Metadata-Version: 2.4
Name: iam2excel
Version: 1.0.0
Summary: Convert AWS IAM policy JSON files into beautifully formatted Excel workbooks
Author: Your Name
Classifier: Programming Language :: Python :: 3
Classifier: License :: OSI Approved :: MIT License
Classifier: Operating System :: OS Independent
Classifier: Topic :: Utilities
Requires-Python: >=3.8
Description-Content-Type: text/markdown
Requires-Dist: openpyxl>=3.1.0
Dynamic: author
Dynamic: classifier
Dynamic: description
Dynamic: description-content-type
Dynamic: requires-dist
Dynamic: requires-python
Dynamic: summary

# iam2excel

Convert AWS IAM policy JSON files into beautifully formatted Excel (`.xlsx`) workbooks.

## Install

```bash
pip install iam2excel
```

Or install directly from source:

```bash
pip install .
```

---

## CLI Usage

```bash
iam2excel path/to/policy.json
# → writes policy.xlsx next to the JSON file

iam2excel path/to/policy.json -o /tmp/my_report.xlsx
```

---

## Python API

```python
from iam2excel import convert

# from a file path
out = convert("my_policy.json")
print(out)  # /absolute/path/to/my_policy.xlsx

# custom output path
out = convert("my_policy.json", output_path="reports/iam_audit.xlsx")

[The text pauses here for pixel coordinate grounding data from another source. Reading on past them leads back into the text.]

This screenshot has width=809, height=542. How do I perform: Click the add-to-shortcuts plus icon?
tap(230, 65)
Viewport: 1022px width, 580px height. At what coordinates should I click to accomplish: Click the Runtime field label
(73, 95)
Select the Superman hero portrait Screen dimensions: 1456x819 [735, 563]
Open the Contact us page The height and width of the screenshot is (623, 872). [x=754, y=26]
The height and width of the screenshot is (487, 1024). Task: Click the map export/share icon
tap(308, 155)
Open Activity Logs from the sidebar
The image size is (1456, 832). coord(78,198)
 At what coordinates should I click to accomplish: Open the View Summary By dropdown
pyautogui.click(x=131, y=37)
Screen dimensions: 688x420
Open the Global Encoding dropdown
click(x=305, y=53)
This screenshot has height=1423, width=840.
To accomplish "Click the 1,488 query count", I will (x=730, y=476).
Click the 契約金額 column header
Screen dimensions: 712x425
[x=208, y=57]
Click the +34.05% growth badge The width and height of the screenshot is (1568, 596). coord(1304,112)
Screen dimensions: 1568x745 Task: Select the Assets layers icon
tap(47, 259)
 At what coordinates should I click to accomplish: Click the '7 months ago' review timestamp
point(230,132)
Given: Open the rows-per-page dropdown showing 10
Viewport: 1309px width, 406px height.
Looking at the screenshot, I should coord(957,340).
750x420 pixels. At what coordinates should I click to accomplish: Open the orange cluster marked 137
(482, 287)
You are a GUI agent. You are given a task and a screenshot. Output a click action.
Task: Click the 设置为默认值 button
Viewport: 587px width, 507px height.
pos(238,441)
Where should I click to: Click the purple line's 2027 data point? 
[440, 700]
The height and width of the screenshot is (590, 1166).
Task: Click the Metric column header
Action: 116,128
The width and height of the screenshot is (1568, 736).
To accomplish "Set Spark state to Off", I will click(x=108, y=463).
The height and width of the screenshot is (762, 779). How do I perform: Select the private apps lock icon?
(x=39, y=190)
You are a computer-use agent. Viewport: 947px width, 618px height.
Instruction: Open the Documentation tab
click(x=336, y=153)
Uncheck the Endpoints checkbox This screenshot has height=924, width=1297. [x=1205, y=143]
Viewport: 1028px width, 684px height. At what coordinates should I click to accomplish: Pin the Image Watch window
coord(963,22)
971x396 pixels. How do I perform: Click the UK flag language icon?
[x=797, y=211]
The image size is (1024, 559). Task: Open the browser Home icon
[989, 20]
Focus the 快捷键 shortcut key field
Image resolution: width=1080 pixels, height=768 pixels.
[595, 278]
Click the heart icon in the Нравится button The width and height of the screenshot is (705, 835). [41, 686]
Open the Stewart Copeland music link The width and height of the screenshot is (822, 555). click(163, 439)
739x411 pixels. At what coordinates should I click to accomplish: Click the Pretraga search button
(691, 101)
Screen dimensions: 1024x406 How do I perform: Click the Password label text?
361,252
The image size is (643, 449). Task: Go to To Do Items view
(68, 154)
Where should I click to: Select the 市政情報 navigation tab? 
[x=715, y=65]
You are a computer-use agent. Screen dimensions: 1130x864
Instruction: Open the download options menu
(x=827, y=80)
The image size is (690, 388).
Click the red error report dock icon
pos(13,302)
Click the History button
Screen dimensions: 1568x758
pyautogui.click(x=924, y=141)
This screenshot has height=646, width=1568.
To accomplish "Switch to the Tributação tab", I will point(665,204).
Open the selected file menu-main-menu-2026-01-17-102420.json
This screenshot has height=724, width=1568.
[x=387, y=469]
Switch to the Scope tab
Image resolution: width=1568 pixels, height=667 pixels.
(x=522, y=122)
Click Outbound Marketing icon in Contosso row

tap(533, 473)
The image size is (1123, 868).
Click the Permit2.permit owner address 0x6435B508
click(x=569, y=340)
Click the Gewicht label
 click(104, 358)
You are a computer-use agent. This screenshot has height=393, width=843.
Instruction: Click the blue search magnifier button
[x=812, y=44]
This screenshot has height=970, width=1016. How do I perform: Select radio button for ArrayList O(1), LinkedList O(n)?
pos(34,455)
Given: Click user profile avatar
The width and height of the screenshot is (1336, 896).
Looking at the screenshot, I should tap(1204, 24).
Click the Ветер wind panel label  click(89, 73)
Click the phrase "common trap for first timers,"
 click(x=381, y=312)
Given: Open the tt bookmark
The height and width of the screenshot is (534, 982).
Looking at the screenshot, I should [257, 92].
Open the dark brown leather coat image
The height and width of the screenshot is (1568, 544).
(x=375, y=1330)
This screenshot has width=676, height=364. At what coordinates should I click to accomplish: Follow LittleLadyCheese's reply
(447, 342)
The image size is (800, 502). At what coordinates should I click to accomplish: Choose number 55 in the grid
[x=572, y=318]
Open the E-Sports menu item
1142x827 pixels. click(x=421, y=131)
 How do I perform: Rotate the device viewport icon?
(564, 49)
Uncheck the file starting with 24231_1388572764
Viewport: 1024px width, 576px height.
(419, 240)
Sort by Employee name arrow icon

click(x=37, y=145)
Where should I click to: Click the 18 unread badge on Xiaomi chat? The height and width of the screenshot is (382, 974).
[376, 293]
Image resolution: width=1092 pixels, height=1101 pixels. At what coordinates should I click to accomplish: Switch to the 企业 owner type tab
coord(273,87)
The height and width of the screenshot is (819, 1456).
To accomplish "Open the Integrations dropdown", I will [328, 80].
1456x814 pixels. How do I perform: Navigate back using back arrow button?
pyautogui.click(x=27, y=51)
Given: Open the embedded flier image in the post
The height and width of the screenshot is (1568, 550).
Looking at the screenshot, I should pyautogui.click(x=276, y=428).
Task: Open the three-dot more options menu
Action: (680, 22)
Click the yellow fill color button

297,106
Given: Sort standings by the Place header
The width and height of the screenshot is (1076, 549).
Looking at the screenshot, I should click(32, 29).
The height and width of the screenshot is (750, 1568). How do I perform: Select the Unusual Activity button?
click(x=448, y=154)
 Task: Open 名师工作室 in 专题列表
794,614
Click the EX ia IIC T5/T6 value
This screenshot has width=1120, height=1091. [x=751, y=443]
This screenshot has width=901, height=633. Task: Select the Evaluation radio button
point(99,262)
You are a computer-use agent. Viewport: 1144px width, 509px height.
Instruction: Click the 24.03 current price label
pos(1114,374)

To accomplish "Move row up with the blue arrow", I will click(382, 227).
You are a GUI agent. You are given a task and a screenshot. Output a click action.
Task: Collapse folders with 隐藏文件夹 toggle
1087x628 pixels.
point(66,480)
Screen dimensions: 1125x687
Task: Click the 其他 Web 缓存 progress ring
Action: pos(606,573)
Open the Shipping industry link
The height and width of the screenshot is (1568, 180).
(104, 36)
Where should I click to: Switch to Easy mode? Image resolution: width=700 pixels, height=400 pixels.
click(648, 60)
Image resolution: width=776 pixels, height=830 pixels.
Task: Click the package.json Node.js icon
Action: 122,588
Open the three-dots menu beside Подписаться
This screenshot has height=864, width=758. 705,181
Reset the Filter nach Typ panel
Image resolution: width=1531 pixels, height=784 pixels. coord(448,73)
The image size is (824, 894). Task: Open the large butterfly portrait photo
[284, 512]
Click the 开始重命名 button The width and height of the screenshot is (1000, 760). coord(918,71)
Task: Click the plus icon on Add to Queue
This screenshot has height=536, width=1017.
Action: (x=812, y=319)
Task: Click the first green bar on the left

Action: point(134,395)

# from a dict (already parsed)
import json
policy = json.load(open("policy.json"))
out = convert(policy, output_path="audit.xlsx")
```

---

## Excel Workbook Structure

The output workbook contains **4 sheets**:

| Sheet | Contents |
|---|---|
| **Policy Summary** | Version, ID, statement count table |
| **Permissions Detail** | Every action × resource row, colour-coded by Effect |
| **By Service** | Actions grouped by AWS service (s3, iam, ec2 …) |
| **Actions Index** | All unique actions sorted A→Z with their Sids & resources |

### Colour legend

| Colour | Meaning |
|---|---|
| 🟢 Green | `Allow` effect |
| 🟠 Orange | `Deny` effect |
| 🟡 Amber | Row has a Condition or Principal |
| 🔵 Blue (light) | Alternating Sid groups |

---

## Example IAM JSON

```json
{
  "Version": "2012-10-17",
  "Statement": [
    {
      "Sid": "AllowS3ReadOnly",
      "Effect": "Allow",
      "Action": ["s3:GetObject", "s3:ListBucket"],
      "Resource": ["arn:aws:s3:::my-bucket", "arn:aws:s3:::my-bucket/*"],
      "Condition": {
        "StringEquals": { "aws:RequestedRegion": "us-east-1" }
      }
    },
    {
      "Sid": "DenyDelete",
      "Effect": "Deny",
      "Action": "s3:DeleteObject",
      "Resource": "*"
    }
  ]
}
```